The festival sets don’t officially kick off until each evening, giving everyone a chance to attend after work. Portions of the city centre are barricaded off for efficient foot traffic control, making it easy to walk across makeshift bridges to get to stages and through parks to grab food at pop-up trucks. In fact, the festival fits so neatly within the historic town it’s hard to imagine the century-old castles you walk by as you venture to stages without the bustle of music fans, the soundtrack of thumping music, and visuals of artist scrolling across LED screens beside them.
The acts, however, give the city a run for its money when it comes to taking centre stage. On the festival’s first Saturday (July 8), Foo Fighters take over, and more than 80,000 fans sing along as they storm the largest stage with ‘All My Life’. Frontman Dave Grohl riles up attendees with hilarious banter in between blistering tracks. “Who here has never seen the Foo Fighters live before?” he asks a crowd so colossal, it’s difficult to see where it ends. “Don’t be shy?” he adds as onlookers respond with a cheer. “Fuck you!” he responds, and it sounds like the entire city bursts into laughter.

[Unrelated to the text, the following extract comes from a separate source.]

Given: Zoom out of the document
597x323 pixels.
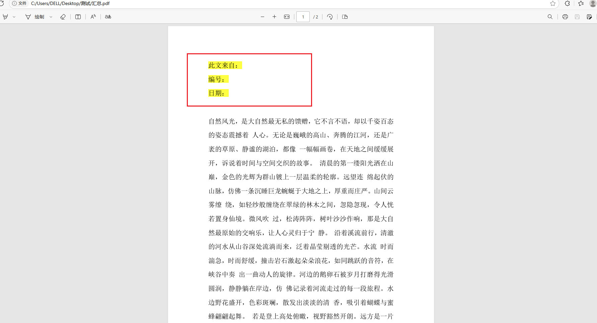Looking at the screenshot, I should click(x=262, y=16).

The festival is also fertile ground for new and local acts. Rising crooner Stephen Sanchez, fresh off his show-stopping performance with Elton John at Glastonbury, is overwhelmed with the fan response he receives as he brings his staggering love song, ‘Until I Found You’ to a tightly-packed, cell phone-holding audience . There’s also plenty of room to discover Canada’s own, and listen to fresh acts like surreal pop purveyor Debby Friday and alternative R&B artist Soran who are both draw sizeable crowds.
But even the most imaginative acts can’t take the limelight from the city itself and the people who live there. On Monday (July 17), local organisers extended the festival an additional day so that the Quebec folk rock act Les Cowboys Fringants can perform after their Thursday set was cancelled due to inclement weather.
Last year, the band’s frontman Karl Tremblay announced his cancer diagnosis, followed by his partner Marie-Annick Lépine, a member of the band, sharing that his chemotherapy treatments were no longer working. With cancelled shows behind them and uncertainty around the band’s future, Tremblay defies his illness and puts on an emotional performance, with 90,000 attendees cheering him on. Despite the logistical difficulty of bringing a mammoth festival back for an extra day, FEQ was more than happy to make that moment possible. With their passion for their city and music at the centre of their plans, it’s safe to say the festival won’t be a hidden gem for long.